Analisando a evolução do PIB Estadual no Brasil, o Sudeste perdeu R$ 94 bilhões, perda esta que se concentrou em São Paulo. O Rio de Janeiro ampliou sua participação no PIB Nacional, passando de 11,2% em 1995 para 11,3% em 2008 (+ R$ 4 bilhões). Minas Gerais também apresentou elevação expressiva na sua participação no PIB Nacional, passando de 8,6% para 9,3% (+ R$ 20,7 bi). O Espírito Santo passou de 2% para 2,3% (+ R$ 9,5 bi).

O maior ganho em participação na economia nacional é na região Nordeste que cresceu 1,1% e ganhou R$ 32,4 bilhões, com destaque para o Maranhão (+ R$ 11 bilhões) e para a Bahia (+ R$ 8 bilhões).

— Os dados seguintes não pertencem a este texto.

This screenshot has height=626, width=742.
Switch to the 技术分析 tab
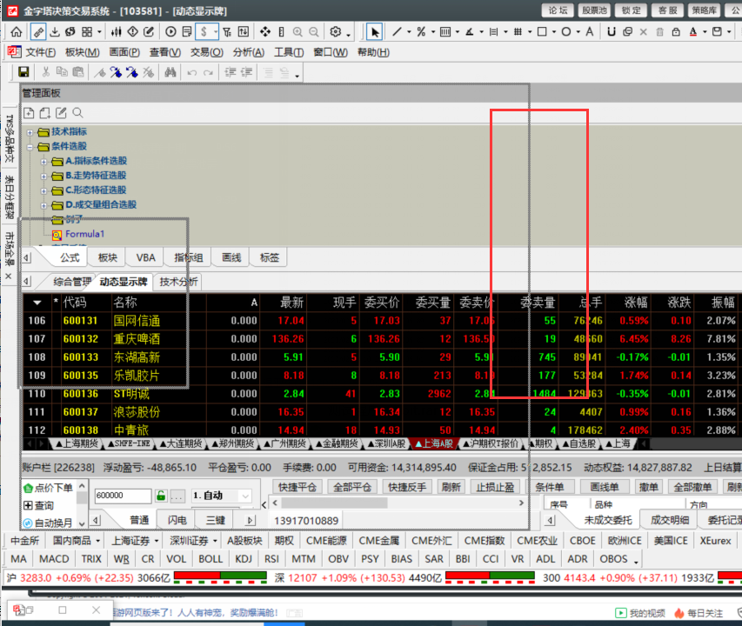[178, 282]
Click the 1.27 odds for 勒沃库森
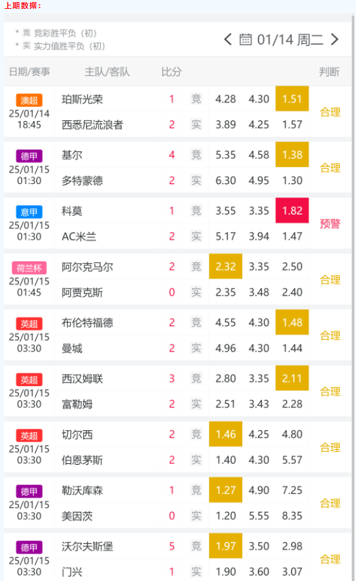 pyautogui.click(x=225, y=490)
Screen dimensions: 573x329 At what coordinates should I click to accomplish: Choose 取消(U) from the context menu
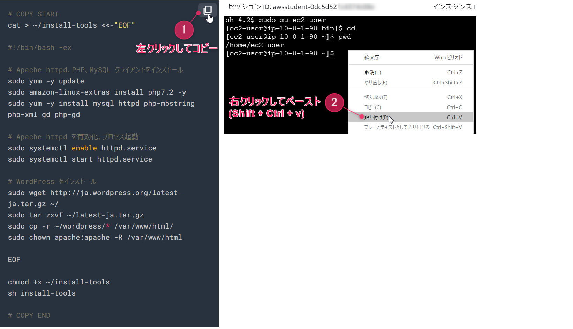[372, 73]
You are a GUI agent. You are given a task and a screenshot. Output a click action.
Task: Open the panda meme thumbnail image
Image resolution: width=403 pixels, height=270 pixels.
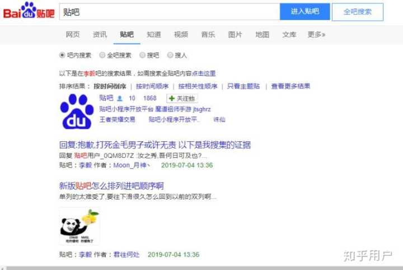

Em seguida, vem a região Norte, com ganhos de R$ 26,7 bilhões, em especial os estados do Pará (+ R$ 10,9 bilhões) e Amazonas (+ R$ 3,55 bilhões).

O Centro Oeste ganhou R$ 24 bilhões, sendo que este crescimento foi “puxado” pelo Mato Grosso (+ R$ 21,57 bilhões) e Goiás (+ R$ 13,1 bilhões). A região Sul apresentou elevação de R$ 10,9 bilhões, com destaque para Paraná (+ R$ 6,57 bilhões) e Santa Catarina (+ 19,2 bilhões).

Além de São Paulo, outros dois Estados tiveram queda significativa na participação no PIB Nacional: Rio Grande do Sul (- R$ 14,8 bilhões) e o Distrito Federal (- R$ 16,2 bilhões).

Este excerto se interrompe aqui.